Reproducing the paper experiments

The experiments live in example/ks/. Run the notebooks top-to-bottom:

1. Base travelling-wave solution — ks_base_solution.ipynb

Reconstruction (train = test) of a single KS travelling-wave solution. Builds the symmetry-reduced POD subspace and compares S-R POD–Galerkin against S-R OpInf (plain, re-projected, and penalty-regularized), on both the spectral and the cubic-spline grids — quantifying the effect of the shift-induced interpolation error.

First run is self-contained, just slower. The benchmark IC must sit on the KS attractor. If a cached output/ks_base_solution/data/traj_init_base.npy is not found, the notebook automatically runs a one-off t = 120 burn-in to generate (and cache) it before the T = 10 reconstruction — no manual configuration needed. Later runs reuse the cached IC and start immediately.

2. Perturbed solutions — ks_perturbed_solutions.ipynb

Prerequisite: run ks_base_solution.ipynb first (it generates the cached base IC this notebook reuses), and switch example/ks/configs.py to the perturbed-solutions case (type_traj_training and the matching base_path; the notebook's first cell asserts both).

Generalization across a family of solutions: trains on perturbed initial conditions and evaluates on a disjoint, held-out testing set. Includes a perturbation-amplitude sweep: per-trajectory testing errors are written to output/<case>/sweep_rRMSE/ and the final cell aggregates them into a box-plot of testing error vs. perturbation amplitude.

Configuration

All parameters and paths are centralized in example/ks/configs.py:

  • type_traj_training"base_solution" or "perturbed_solutions".
  • physical / discretization — Lx = 2π, nx = 256, nu = 4/87, T = 10, dt = 1e-3.
  • ROM — poly_comp = [1, 2] (linear + quadratic), pod_energy_threshold, the OpInf penalty_weight_* (Tikhonov penalties on the inferred operators), and shift_speed_denom_threshold (regularizes the shift-reconstruction denominator).

The output directory defaults to output/ks_multiple_solutions/ and can be overridden with the NISRH_OUTPUT_DIR environment variable.
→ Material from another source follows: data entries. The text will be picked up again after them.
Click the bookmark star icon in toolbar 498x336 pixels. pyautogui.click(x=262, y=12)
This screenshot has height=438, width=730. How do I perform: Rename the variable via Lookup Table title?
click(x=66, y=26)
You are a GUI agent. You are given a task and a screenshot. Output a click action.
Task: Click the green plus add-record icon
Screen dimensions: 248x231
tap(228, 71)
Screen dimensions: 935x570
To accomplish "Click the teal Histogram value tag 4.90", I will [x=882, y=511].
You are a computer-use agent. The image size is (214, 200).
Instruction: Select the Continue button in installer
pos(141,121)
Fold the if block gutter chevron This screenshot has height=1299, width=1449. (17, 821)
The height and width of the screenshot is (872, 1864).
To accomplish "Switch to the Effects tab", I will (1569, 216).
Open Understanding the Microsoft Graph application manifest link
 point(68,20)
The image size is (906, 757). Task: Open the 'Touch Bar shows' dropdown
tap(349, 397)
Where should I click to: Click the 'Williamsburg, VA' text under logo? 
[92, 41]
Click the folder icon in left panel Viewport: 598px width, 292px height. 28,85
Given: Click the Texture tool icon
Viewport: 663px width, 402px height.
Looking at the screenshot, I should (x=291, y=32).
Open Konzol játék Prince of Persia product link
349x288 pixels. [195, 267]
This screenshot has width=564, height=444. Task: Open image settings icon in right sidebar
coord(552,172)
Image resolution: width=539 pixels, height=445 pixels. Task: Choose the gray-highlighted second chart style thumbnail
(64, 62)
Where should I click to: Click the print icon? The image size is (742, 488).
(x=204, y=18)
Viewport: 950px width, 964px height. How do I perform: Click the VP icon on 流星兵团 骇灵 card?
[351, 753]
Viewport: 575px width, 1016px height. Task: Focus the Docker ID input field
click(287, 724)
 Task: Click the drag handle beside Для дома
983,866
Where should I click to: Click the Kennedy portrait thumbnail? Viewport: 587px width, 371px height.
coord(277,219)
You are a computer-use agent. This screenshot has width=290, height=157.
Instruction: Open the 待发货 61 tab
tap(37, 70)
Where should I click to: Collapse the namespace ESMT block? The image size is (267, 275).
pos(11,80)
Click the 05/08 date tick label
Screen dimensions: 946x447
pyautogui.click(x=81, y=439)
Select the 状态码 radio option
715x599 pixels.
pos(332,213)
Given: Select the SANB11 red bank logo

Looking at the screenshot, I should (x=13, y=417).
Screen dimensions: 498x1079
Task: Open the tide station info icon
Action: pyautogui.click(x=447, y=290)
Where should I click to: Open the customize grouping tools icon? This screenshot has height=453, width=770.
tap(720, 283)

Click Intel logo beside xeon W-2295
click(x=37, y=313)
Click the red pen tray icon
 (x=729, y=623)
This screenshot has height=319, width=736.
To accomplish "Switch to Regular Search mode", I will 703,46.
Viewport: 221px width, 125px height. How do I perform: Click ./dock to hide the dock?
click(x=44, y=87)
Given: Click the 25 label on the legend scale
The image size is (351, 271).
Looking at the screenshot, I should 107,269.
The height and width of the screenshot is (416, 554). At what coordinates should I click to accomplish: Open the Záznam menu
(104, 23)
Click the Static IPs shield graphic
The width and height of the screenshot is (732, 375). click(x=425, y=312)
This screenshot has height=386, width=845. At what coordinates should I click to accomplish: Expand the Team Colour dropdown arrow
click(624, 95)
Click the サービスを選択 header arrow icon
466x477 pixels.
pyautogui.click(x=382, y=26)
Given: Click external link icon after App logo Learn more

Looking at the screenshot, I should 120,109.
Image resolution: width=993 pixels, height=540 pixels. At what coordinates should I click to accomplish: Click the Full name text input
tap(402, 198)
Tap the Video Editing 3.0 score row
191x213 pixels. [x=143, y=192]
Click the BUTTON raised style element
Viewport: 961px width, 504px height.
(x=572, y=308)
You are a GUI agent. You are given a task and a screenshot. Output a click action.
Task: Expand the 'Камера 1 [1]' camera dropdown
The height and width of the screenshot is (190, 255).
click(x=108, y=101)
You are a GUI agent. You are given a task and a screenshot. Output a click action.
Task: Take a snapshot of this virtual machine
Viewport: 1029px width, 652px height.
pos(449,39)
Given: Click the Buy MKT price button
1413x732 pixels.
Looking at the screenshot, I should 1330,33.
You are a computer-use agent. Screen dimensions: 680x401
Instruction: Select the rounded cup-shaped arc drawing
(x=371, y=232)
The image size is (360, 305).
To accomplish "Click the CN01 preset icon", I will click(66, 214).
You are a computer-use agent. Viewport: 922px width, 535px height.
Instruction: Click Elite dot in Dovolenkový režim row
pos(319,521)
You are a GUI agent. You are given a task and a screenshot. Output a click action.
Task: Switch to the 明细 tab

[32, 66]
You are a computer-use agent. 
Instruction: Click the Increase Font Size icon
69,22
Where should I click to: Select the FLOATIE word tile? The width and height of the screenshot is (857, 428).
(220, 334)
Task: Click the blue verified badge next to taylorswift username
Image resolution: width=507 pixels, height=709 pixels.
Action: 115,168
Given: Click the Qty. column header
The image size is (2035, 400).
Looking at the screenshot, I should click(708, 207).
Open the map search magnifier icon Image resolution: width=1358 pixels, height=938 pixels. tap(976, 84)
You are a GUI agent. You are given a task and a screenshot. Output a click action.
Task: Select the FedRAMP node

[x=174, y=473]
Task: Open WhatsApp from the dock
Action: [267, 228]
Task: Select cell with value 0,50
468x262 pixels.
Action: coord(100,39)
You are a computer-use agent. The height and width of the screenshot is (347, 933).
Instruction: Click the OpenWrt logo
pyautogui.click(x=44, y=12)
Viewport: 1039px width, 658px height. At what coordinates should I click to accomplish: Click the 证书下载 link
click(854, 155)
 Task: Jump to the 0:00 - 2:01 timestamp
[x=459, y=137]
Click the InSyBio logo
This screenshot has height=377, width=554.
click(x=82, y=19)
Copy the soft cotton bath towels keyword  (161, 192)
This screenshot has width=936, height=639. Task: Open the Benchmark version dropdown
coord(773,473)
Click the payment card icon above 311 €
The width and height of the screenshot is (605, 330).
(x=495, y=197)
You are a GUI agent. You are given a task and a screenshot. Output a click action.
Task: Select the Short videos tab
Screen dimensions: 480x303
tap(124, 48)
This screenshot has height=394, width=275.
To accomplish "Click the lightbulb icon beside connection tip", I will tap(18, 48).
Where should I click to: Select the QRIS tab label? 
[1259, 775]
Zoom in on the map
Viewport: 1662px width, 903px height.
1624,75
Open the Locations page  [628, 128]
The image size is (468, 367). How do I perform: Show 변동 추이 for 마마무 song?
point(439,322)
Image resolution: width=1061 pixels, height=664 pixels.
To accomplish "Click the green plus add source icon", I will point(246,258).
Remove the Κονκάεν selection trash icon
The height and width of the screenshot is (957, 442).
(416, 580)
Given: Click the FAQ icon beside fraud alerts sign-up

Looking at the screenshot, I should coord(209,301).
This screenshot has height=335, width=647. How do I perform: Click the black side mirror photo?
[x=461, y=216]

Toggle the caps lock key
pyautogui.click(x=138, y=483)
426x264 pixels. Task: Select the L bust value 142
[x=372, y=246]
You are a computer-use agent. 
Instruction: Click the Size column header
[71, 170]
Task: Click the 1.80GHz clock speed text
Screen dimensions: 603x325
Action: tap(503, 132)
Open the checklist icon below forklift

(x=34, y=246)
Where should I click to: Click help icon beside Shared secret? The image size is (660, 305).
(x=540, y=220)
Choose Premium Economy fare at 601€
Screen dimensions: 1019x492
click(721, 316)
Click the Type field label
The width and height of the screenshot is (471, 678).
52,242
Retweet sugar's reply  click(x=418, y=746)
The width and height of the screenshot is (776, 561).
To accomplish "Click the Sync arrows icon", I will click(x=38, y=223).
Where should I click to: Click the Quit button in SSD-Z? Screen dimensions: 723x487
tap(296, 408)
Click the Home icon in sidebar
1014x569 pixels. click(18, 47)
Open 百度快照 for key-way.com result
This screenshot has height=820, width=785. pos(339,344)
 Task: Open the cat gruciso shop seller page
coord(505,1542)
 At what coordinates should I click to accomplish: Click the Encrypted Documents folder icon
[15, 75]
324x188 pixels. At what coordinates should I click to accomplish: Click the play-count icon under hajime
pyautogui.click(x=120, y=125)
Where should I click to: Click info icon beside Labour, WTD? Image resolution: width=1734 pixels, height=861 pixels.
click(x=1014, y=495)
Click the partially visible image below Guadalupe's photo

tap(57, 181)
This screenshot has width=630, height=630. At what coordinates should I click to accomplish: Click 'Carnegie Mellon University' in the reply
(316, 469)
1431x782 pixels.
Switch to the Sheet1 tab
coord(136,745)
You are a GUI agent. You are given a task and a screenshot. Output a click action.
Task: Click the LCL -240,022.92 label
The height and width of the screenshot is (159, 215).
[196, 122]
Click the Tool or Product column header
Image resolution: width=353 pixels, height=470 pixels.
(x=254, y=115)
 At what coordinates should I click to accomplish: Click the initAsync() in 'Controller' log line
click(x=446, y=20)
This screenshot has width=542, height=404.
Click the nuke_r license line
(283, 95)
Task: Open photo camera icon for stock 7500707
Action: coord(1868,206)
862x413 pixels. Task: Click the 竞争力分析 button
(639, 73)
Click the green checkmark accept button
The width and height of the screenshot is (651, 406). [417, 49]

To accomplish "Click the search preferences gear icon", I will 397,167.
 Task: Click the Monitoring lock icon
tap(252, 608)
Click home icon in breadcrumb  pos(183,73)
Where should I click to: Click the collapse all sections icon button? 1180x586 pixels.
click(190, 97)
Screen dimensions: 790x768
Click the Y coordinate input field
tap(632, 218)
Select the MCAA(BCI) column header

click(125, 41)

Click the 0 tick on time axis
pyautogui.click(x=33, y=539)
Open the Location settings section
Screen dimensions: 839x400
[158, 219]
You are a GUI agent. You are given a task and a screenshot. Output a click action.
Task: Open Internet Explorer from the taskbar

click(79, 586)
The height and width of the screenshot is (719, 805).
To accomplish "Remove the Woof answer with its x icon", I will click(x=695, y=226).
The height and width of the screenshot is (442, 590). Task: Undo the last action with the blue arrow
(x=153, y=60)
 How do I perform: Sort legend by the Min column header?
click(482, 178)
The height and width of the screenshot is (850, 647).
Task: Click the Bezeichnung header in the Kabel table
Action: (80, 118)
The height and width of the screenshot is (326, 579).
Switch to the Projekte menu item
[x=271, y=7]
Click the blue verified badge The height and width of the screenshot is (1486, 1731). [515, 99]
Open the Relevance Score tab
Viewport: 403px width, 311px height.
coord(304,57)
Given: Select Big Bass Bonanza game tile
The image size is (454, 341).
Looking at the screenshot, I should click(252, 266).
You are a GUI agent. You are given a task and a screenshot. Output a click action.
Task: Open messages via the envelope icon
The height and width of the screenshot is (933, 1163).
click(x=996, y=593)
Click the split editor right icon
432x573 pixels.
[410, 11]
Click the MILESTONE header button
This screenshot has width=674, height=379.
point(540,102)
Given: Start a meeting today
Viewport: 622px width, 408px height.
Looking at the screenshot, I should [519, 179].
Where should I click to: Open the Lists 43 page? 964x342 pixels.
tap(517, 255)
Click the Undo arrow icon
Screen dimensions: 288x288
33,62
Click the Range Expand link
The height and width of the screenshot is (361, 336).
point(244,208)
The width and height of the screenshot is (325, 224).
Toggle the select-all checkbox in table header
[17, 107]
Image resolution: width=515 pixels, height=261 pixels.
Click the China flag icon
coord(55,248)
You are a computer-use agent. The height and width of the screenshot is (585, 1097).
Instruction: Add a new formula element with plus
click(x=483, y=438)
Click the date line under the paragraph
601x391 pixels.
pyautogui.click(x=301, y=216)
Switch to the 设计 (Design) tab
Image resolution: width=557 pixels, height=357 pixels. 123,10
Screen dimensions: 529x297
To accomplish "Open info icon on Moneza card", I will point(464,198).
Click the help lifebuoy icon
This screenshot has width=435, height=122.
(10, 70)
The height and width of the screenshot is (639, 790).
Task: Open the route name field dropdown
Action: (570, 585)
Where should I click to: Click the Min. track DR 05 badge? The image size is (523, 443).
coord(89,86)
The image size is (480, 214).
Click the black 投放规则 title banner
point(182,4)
Each notebook's first cell asserts that configs points at the matching output folder and trajectory type, to prevent accidentally mixing cases.


Tests

python3 -m pytest            # from the SROpInf/ directory

The suite checks the grid operators (spectral vs. cubic-spline shift / derivative, inner products) and the polynomial-composition machinery of the model class.


Citation

If you use this code, please cite the accompanying paper:

@misc{shuai2025symmetryreduced,
  title         = {Symmetry-reduced model reduction of shift-equivariant systems via operator inference},
  author        = {Shuai, Yu and Rowley, Clarence W.},
  year          = {2025},
  eprint        = {2507.18780},
  archivePrefix = {arXiv},
  primaryClass  = {math.NA},
  note          = {Submitted to Advances in Computational Mathematics (in revision)},
  url           = {https://arxiv.org/abs/2507.18780}
}

License

Released under the MIT License (see LICENSE).